About this task >>
What to return is the tail of the data, from the line that contains "honjo@shakyo.yurihonjo.jp (57, 306)" down to the last line, copied exactly.
>>>
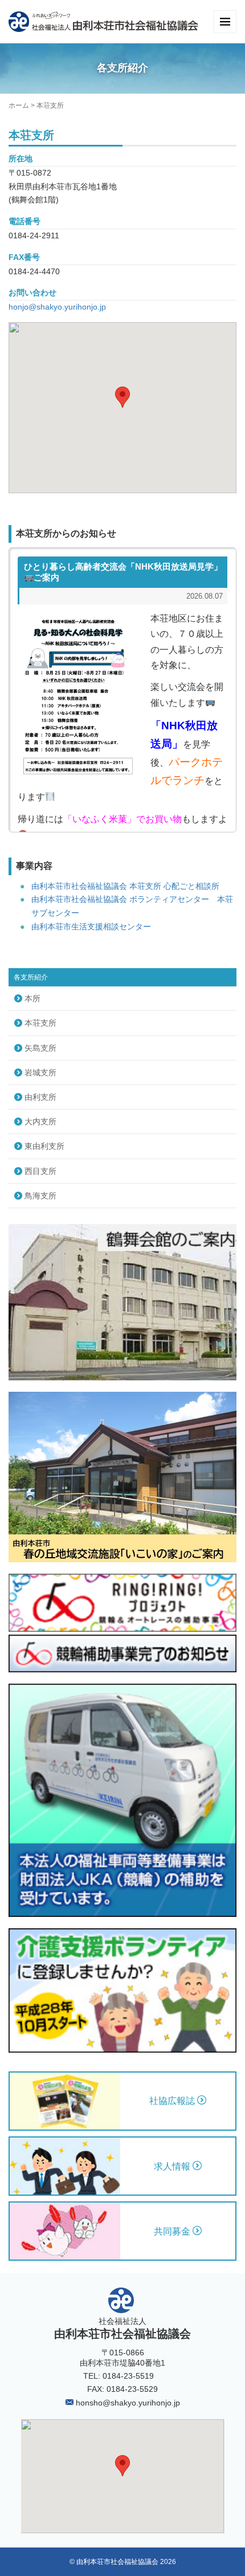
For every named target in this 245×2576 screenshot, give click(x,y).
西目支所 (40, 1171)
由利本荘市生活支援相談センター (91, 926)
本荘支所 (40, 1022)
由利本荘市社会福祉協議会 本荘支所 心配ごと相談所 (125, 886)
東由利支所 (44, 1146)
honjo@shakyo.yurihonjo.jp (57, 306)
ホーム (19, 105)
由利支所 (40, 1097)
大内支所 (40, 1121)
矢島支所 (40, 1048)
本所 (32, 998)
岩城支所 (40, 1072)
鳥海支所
<<<
Your response >>
honjo@shakyo.yurihonjo.jp (57, 306)
ホーム (19, 105)
由利支所 (40, 1097)
大内支所 (40, 1121)
矢島支所 (40, 1048)
本所 (32, 998)
岩城支所 (40, 1072)
鳥海支所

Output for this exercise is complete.